Data supplied.
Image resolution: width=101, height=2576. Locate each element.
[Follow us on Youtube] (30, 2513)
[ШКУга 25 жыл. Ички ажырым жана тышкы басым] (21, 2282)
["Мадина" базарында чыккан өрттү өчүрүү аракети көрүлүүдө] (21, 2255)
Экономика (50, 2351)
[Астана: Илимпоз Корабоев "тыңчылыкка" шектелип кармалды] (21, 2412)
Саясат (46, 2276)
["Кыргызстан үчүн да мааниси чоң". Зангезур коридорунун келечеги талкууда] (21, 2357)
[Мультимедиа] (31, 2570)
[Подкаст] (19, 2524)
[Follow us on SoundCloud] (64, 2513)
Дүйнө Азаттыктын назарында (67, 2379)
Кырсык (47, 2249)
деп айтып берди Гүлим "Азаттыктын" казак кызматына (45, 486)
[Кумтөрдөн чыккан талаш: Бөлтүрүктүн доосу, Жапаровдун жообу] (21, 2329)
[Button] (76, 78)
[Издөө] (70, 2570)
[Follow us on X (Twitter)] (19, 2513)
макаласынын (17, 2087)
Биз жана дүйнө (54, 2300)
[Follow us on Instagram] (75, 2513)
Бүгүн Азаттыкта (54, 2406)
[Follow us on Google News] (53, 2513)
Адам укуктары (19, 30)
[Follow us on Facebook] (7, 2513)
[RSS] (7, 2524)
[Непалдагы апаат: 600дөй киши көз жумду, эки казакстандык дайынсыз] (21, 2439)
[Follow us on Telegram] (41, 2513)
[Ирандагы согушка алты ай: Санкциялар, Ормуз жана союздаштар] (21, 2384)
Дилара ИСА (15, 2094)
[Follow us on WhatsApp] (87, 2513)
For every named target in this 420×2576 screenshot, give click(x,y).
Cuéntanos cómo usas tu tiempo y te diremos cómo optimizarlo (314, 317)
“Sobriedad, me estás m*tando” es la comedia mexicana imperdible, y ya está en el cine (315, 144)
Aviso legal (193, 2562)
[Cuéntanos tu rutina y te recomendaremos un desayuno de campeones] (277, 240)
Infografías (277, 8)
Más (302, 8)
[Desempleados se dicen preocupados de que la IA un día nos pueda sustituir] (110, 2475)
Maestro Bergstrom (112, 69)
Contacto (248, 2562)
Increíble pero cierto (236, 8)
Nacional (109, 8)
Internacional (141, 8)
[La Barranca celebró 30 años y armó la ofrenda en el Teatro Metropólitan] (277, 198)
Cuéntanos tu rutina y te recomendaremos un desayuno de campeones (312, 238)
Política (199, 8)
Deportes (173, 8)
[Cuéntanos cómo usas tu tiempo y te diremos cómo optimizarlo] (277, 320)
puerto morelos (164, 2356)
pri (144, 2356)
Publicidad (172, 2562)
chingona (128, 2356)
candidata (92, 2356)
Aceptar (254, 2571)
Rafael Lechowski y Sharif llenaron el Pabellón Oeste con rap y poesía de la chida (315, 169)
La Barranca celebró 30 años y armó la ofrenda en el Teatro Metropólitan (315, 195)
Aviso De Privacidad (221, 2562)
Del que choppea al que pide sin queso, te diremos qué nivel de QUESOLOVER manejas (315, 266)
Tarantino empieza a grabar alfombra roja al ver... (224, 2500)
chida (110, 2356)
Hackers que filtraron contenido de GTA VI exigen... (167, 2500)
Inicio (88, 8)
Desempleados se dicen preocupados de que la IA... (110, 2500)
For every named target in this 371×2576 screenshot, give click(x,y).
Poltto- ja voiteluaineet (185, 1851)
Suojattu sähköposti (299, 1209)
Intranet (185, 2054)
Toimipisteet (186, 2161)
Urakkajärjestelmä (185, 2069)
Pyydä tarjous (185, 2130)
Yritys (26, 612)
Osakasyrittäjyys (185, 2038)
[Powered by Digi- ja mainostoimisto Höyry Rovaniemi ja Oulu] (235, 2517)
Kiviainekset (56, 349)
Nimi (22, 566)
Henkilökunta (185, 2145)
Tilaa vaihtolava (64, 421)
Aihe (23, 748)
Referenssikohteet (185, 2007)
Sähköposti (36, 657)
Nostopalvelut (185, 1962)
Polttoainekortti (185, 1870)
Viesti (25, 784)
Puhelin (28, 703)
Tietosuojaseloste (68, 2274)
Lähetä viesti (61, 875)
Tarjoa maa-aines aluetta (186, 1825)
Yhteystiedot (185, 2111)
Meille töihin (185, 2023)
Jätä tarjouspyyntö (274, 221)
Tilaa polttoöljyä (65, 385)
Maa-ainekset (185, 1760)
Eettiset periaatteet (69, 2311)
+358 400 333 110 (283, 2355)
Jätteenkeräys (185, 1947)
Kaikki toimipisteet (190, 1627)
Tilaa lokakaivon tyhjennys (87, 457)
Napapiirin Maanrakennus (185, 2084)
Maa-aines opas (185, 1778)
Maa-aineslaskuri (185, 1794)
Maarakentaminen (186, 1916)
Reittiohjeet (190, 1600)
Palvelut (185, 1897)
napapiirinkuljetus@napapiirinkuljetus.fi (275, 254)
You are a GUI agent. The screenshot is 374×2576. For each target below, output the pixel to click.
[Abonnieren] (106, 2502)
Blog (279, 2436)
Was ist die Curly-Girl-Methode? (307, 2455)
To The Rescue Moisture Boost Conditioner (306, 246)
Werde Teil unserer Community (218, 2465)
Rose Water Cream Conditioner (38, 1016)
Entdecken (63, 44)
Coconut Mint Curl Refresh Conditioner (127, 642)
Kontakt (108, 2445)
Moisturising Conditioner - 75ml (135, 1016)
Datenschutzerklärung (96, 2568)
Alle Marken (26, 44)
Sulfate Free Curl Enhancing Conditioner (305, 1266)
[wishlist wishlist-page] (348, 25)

Exercise directions. Using the entries above, give back exactly the line containing "Henkilökunta (185, 2145)", the line containing "Tietosuojaseloste (68, 2274)", and every line between them, and nothing else.

Solution to this problem.
Henkilökunta (185, 2145)
Tilaa vaihtolava (64, 421)
Aihe (23, 748)
Referenssikohteet (185, 2007)
Sähköposti (36, 657)
Nostopalvelut (185, 1962)
Polttoainekortti (185, 1870)
Viesti (25, 784)
Puhelin (28, 703)
Tietosuojaseloste (68, 2274)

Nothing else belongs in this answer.